(Recorded data)

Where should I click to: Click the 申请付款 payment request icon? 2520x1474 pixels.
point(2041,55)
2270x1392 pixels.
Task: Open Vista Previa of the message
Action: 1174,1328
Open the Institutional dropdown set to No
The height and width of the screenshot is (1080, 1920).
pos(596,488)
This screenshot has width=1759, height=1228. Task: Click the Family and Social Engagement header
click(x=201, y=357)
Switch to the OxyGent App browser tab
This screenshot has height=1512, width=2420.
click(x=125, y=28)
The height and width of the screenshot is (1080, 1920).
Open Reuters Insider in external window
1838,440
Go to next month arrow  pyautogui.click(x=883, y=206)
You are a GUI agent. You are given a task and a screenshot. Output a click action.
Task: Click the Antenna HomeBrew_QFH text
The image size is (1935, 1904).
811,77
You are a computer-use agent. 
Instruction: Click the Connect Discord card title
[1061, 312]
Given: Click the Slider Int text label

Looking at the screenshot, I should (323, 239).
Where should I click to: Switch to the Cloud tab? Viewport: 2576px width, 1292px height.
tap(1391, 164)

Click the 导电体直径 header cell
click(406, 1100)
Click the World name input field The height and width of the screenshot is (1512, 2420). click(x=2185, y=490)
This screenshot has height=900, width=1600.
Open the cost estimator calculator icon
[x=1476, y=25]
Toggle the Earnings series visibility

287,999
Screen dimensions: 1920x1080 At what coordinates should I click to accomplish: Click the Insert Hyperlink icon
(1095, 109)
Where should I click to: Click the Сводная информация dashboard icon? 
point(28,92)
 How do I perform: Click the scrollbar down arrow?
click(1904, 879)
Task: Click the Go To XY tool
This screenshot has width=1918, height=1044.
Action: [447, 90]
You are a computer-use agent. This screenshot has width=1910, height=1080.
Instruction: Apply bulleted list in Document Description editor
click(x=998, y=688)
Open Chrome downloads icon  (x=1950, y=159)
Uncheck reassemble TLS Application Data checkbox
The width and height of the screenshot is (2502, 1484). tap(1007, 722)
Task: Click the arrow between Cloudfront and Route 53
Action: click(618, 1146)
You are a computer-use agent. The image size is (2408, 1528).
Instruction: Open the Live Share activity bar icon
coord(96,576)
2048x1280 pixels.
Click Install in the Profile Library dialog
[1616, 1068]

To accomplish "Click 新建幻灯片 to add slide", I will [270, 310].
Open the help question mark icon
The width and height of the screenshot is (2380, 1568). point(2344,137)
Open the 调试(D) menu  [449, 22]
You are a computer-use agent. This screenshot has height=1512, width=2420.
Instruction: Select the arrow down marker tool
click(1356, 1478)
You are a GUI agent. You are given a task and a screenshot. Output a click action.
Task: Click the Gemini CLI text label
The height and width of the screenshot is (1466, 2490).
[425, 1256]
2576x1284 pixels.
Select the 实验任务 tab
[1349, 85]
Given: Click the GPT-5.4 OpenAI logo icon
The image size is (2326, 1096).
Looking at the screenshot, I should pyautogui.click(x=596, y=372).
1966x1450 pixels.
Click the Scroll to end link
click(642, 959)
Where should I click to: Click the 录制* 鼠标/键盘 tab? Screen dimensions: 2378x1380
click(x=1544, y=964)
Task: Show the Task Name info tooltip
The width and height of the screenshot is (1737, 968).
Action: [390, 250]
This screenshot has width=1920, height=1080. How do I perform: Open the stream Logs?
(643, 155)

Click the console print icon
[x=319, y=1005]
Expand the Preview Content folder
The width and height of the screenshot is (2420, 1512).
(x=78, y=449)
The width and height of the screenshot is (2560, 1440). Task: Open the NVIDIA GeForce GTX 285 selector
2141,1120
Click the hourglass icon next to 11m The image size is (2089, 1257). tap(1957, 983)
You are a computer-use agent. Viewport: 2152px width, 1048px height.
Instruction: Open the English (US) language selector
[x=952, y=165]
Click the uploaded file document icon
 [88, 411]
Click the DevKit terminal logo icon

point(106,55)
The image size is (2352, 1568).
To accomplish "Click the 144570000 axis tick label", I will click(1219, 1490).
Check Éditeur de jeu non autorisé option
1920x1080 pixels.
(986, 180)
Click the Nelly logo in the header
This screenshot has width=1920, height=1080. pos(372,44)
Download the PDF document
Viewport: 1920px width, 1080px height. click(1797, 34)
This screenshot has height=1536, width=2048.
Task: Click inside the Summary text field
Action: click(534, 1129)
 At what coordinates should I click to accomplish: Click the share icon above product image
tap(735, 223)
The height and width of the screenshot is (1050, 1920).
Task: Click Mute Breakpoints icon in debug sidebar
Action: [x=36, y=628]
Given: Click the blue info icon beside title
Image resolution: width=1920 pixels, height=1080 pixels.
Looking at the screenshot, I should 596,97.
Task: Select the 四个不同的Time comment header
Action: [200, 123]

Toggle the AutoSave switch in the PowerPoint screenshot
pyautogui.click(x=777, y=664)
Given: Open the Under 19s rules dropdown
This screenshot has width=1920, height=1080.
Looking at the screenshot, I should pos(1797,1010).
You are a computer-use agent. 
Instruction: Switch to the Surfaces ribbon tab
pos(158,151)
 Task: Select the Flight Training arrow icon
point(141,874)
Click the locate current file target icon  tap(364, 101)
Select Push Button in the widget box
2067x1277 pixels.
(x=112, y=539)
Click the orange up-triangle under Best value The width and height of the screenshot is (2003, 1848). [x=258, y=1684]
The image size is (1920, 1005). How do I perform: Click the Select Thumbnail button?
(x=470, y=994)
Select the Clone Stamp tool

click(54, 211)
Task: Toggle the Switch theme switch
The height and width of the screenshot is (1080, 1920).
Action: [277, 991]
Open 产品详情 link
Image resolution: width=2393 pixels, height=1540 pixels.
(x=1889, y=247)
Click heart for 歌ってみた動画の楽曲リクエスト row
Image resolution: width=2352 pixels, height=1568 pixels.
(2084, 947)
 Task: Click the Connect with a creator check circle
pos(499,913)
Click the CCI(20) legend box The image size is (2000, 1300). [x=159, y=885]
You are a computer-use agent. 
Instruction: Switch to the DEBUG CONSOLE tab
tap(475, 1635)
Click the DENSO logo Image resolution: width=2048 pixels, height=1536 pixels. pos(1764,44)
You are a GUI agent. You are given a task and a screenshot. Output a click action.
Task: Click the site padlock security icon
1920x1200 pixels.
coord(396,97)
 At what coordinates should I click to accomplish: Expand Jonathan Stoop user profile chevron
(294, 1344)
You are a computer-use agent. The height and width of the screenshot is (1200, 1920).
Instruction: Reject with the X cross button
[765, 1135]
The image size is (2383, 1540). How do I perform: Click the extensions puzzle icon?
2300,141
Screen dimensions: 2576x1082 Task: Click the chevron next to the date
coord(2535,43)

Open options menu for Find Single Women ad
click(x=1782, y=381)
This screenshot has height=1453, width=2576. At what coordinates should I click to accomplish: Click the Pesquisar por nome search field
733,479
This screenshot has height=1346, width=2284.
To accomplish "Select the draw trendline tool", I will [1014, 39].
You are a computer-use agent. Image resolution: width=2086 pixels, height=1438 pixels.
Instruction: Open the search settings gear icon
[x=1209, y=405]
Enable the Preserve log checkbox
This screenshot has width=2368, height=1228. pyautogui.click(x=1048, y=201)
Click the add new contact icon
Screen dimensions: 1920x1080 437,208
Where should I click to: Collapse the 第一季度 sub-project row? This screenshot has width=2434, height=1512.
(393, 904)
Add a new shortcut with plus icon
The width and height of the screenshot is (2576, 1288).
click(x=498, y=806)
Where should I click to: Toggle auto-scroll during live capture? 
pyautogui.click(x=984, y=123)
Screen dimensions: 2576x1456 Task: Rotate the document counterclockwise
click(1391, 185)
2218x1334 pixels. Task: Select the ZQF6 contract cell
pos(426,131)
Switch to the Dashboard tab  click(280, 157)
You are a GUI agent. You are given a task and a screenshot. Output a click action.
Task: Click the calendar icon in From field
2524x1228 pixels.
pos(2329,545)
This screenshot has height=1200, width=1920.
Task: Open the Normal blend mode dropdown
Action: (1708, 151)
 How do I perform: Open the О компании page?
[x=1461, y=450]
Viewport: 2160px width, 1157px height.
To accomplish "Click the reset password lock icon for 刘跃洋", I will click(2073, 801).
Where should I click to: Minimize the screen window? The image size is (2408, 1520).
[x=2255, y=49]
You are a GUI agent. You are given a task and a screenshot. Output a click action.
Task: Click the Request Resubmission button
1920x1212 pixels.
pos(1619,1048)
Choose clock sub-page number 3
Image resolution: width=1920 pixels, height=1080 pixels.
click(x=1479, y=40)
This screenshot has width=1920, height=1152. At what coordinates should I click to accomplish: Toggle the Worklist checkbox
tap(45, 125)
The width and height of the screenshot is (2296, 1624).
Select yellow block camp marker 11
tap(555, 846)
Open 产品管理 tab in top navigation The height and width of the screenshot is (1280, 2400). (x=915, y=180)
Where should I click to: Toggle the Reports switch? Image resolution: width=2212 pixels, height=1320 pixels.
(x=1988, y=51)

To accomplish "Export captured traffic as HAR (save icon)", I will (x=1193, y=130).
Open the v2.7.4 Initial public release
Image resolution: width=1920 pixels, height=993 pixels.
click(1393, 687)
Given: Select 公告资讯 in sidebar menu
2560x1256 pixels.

**TASK TO CARRY OUT**
Repeat, exactly as they stand above, the lines from the line with "Instruction: Click the" to the line with "Task: Click the Go To XY tool", both lines included.

**EXERCISE OUTPUT**
Instruction: Click the Connect Discord card title
[1061, 312]
Given: Click the Slider Int text label

Looking at the screenshot, I should (323, 239).
Where should I click to: Switch to the Cloud tab? Viewport: 2576px width, 1292px height.
tap(1391, 164)

Click the 导电体直径 header cell
click(406, 1100)
Click the World name input field The height and width of the screenshot is (1512, 2420). click(x=2185, y=490)
This screenshot has height=900, width=1600.
Open the cost estimator calculator icon
[x=1476, y=25]
Toggle the Earnings series visibility

287,999
Screen dimensions: 1920x1080 At what coordinates should I click to accomplish: Click the Insert Hyperlink icon
(1095, 109)
Where should I click to: Click the Сводная информация dashboard icon? 
point(28,92)
 How do I perform: Click the scrollbar down arrow?
click(1904, 879)
Task: Click the Go To XY tool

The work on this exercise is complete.